Menurutnya, dengan kerumitan yang ada di dalam sistem asuransi membuay mayoritas konsumen mengalami asimetri informasi produk jasa asuransi. Sehingga saat konsumen bertransaksi dengan perusahaan asuransi, rawan timbul perasaan dijebak.
Tulus menjelaskan, OJK harus proaktif melakukan pengawasan untuk memastikan bahwa tidak adanya unfair contract term dalam praktik di industri asuransi yang sangat merugikan konsumen.
Ia juga mengimbau perusahaan asuransi untuk memperbaiki cara pemasarannya. “Jangan hanya menonjolkan sisi kelebihan produknya, tapi tidak menunjukkan atau menyembunyikan hal-hal yang harus diketahui konsumennya,” ujarnya.
Tulus mengklaim, selama ini sengketa konsumen di bidang asuransi dan berujung pada ditolaknya klaim dipicu adanya kontrak standar yang didesain tidak adil oleh masing-masing perusahaan asuransi.
Selain itu ia juga meminta perusahaan asuransi untuk tidak mencantumkan pasal klausula baku dalam perjanjian standarnya. Menurutnya berdasarkan Undang-Undang Perlindungan Konsumen, praktik klausula baku dalam perjanjian standar adalah dilarang dan bisa dipidana.
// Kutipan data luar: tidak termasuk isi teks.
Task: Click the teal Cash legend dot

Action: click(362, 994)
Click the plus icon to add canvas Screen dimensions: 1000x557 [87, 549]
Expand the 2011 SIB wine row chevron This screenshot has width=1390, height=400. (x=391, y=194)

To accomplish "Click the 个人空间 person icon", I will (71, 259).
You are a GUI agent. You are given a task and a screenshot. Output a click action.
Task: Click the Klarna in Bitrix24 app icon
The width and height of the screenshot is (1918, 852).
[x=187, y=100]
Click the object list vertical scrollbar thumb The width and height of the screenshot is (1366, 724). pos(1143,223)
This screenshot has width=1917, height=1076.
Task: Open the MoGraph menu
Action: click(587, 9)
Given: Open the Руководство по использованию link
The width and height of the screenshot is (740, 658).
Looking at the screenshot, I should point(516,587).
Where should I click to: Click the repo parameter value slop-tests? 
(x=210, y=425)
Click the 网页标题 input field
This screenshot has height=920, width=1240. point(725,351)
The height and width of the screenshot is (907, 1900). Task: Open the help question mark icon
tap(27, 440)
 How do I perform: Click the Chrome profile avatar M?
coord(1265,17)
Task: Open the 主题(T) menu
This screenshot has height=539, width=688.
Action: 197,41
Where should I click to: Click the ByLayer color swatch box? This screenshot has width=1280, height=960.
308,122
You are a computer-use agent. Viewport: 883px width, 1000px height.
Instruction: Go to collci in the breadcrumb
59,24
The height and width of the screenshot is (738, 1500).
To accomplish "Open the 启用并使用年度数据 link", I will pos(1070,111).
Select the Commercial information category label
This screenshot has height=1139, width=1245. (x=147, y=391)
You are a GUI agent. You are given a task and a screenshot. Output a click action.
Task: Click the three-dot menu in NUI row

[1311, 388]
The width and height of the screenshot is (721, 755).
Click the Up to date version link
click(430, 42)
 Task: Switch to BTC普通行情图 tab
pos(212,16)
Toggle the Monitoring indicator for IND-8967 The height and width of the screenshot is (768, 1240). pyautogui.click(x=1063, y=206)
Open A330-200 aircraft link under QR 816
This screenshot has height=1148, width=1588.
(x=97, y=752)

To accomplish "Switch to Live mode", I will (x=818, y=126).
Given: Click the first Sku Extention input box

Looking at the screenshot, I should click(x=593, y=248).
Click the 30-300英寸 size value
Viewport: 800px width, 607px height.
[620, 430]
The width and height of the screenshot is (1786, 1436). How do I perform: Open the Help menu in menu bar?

Pernyataan Tulus merupakan tanggapan dari kasus sengketa antara Arfianus sebagai konsumen asuransi, dengan Allianz sebagai perusahaan asuransi. Sengketa terseut dipicu pengajuan klaim yang ditolak. Hal ini berbuntut penetapan Presiden Direktur PT Asuransi Allianz Life Indonesia, Joachim Wessling, sebagai tersangka tindak pidana di bidang perlindungan konsumen oleh pihak kepolisian 26 September lalu.